- **WHAT YOU SHOULD DO**
Retype the material below line for line with no changes, and omit the pictures from your output.
--- MATERIAL FOR THIS TASK ---
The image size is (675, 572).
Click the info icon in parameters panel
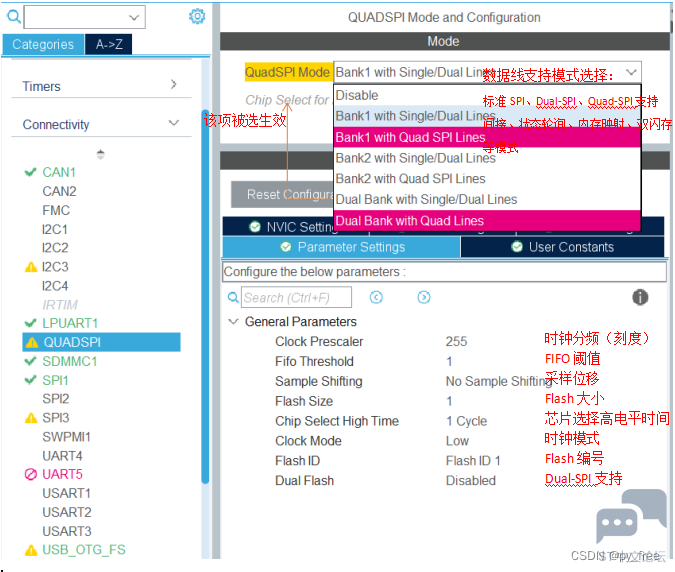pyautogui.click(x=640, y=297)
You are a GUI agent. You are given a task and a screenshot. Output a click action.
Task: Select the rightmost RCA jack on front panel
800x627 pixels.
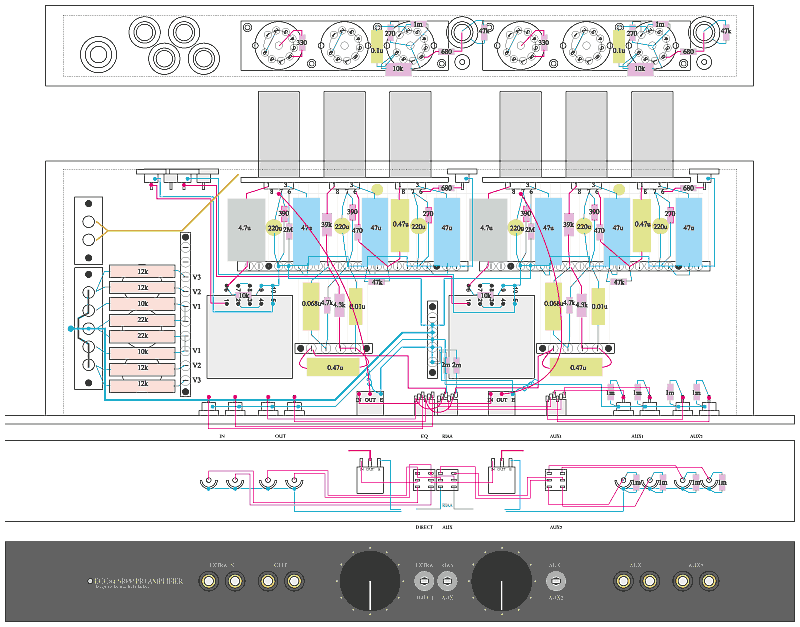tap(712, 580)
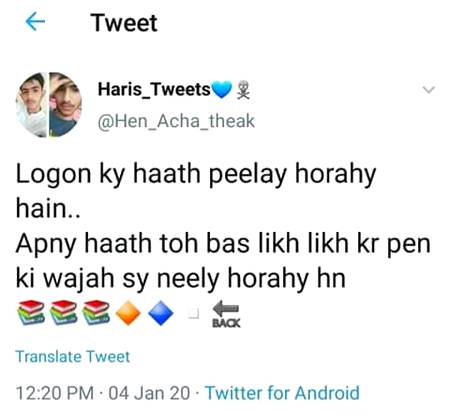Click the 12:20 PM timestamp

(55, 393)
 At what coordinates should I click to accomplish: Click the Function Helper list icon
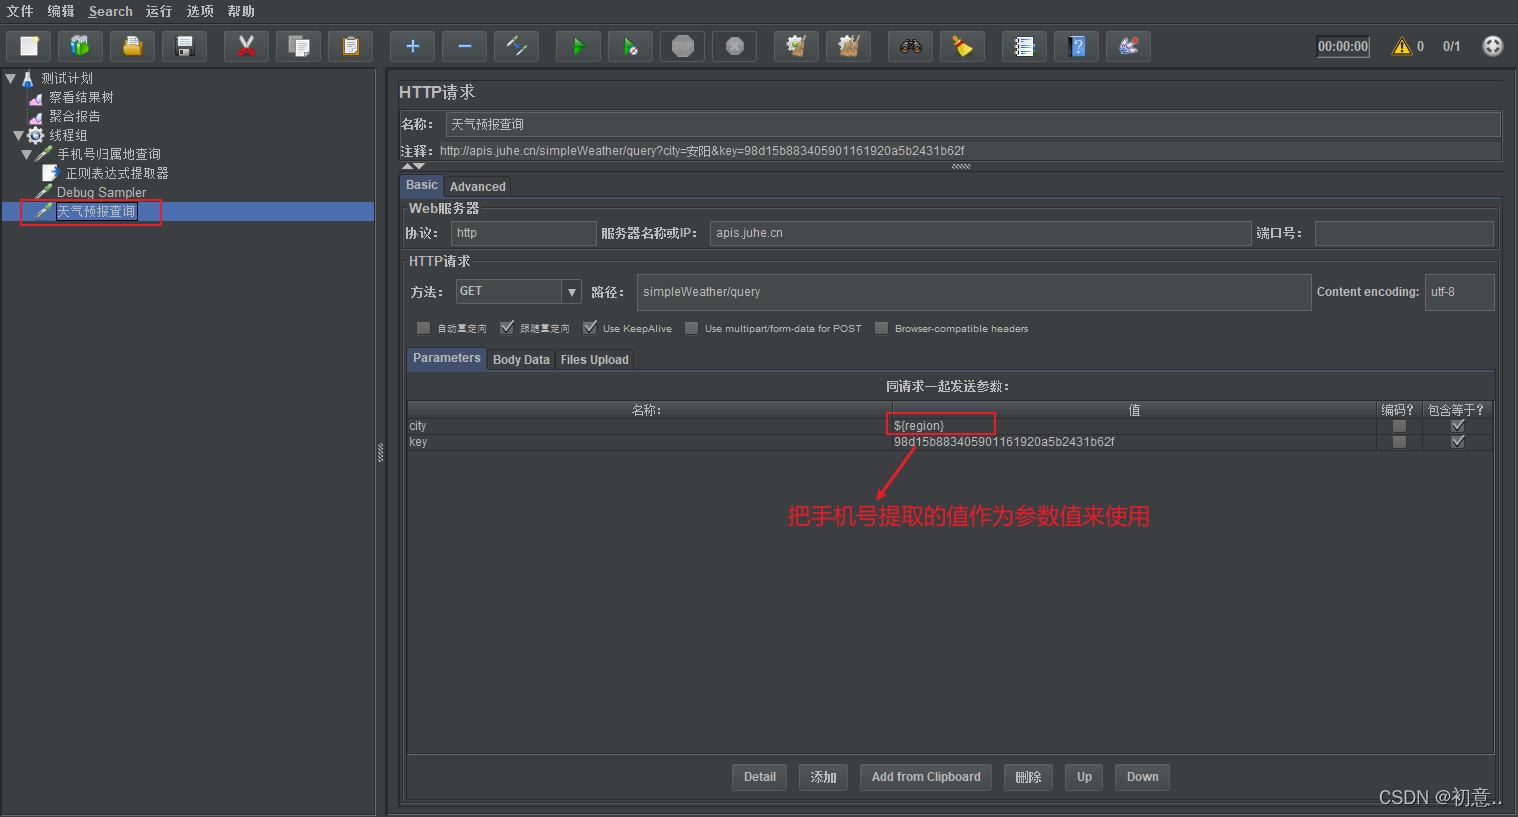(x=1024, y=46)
---
- **ANSWER**
The image size is (675, 572).
Click the info icon in parameters panel
pyautogui.click(x=640, y=297)
You are a GUI agent. You are given a task and a screenshot. Output a click action.
Task: Select the rightmost RCA jack on front panel
800x627 pixels.
tap(712, 580)
Click the 12:20 PM timestamp

(55, 393)
 At what coordinates should I click to accomplish: Click the Function Helper list icon
(x=1024, y=46)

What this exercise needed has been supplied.